The jaw, upper neck, and inner ear all feed into the same balance system, so dysfunction in one can genuinely produce dizziness that feels like it's coming from your ears. This program follows the kind of approach a physical therapist typically uses for dizziness that's driven by the jaw and neck (often called cervicogenic dizziness) rather than a primary inner-ear disorder. For the science behind the connection, see Can TMJ Cause Dizziness or Vertigo?
Before starting, confirm that a doctor has evaluated your dizziness and ruled out inner-ear pathology, a neurological cause, or a cardiovascular issue. This program assumes that screening has already happened.
10 reps, holding 3-5 seconds, several times a day. Forward head posture alters the joint receptors in your upper neck that feed directly into your sense of balance. Gently draw your chin straight back (not down), creating a "double chin," and hold. This is the same core movement used in our Posture Correction Program.
20-30 seconds per side, 2 sets. Slowly turn your head to look over one shoulder as far as comfortable, keeping shoulders level. Stiffness specifically in the top two neck joints is strongly linked to cervicogenic dizziness.
6-8 slow reps. Place a finger lightly under your chin and open your mouth slowly against that light resistance, keeping the movement straight and controlled. This is the same stabilization principle behind the Rocabado 6x6 Program, aimed at reducing erratic joint movement that can contribute to a sense of imbalance.
30-45 seconds per side. Using your fingers, apply gentle sustained pressure to tight spots along the sternocleidomastoid (side of the neck) and the base of the skull. These same muscles are covered in our TMJ Ear Pain & Fullness Relief program and can refer sensations of pressure and imbalance when tight.
Start with 30 seconds, building toward 1-2 minutes as tolerated. Hold a finger or a fixed point at arm's length, keep your eyes locked on it, and slowly turn your head side to side while your eyes stay perfectly still on the target. This is a standard vestibular rehabilitation exercise that retrains the reflex connecting eye and head movement.
1-2 minutes, several times a day. Keeping your head still, slowly track a moving finger or object left-right and up-down with just your eyes. This builds on the gaze stabilization step and helps the visual and vestibular systems work together more smoothly.

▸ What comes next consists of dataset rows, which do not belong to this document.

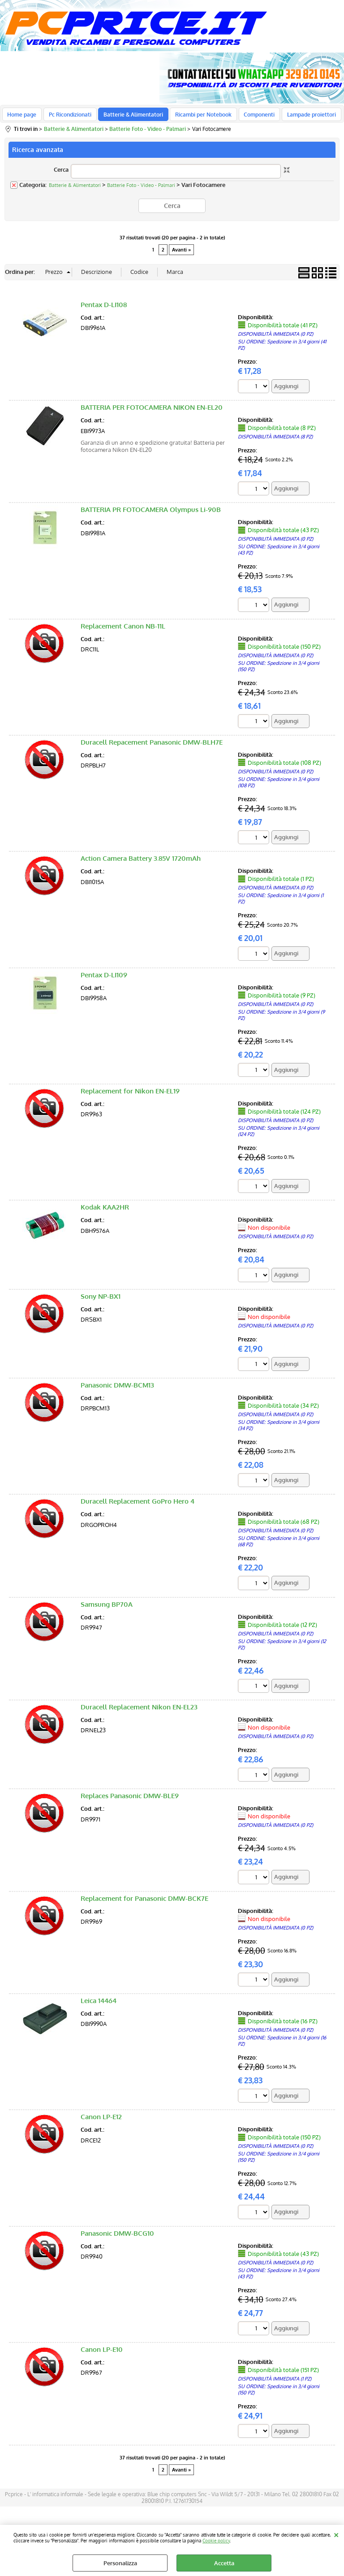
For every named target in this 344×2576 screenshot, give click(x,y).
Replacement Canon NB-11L (123, 630)
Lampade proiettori (304, 116)
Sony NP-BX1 (100, 1301)
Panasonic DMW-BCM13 (117, 1390)
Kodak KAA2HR (105, 1212)
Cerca (61, 174)
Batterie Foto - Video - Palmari (141, 189)
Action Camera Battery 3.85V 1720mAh (141, 863)
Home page (21, 116)
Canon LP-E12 (101, 2122)
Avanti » (181, 254)
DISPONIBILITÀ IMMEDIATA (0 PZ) (275, 338)
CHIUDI (336, 2533)
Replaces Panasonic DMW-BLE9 (130, 1801)
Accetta (224, 2563)
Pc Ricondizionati (68, 116)
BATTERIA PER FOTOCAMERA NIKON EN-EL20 (152, 412)
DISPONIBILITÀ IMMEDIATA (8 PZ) (275, 441)
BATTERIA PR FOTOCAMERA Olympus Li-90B (151, 514)
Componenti (253, 116)
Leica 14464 (98, 2006)
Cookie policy (216, 2540)
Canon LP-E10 (102, 2355)
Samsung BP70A (107, 1609)
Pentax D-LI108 (104, 308)
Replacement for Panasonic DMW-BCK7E (144, 1903)
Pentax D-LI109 (104, 979)
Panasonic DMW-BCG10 (117, 2238)
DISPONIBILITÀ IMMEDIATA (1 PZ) (274, 2384)
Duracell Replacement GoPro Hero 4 (137, 1506)
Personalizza (120, 2563)
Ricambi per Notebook (199, 116)
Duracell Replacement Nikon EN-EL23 (139, 1712)
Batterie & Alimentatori (130, 116)
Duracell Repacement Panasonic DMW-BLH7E (152, 746)
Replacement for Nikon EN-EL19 (130, 1096)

20-30 seconds per stance. Always practice near a wall or sturdy chair. Progress through: feet together → heel-to-toe (tandem) stance → single-leg stance, and only close your eyes on a stance once it feels solid with eyes open.
10 slow reps. Seated in a safe position, slowly turn your head side to side through a comfortable range. Over days, gradually increase speed and range as symptoms allow. This graded exposure is how the nervous system re-calibrates to movements that currently trigger dizziness.
Keep a simple daily log of dizziness frequency and intensity. If there's no meaningful improvement after 2-3 weeks of consistent practice, or symptoms worsen, take this log back to your doctor or a vestibular physical therapist rather than continuing to self-manage indefinitely.
Dizziness has many possible causes, and jaw/neck dysfunction is only one of them. This program addresses the cervicogenic and TMJ-referred piece specifically — it's not a substitute for a full vestibular or medical workup if symptoms are significant.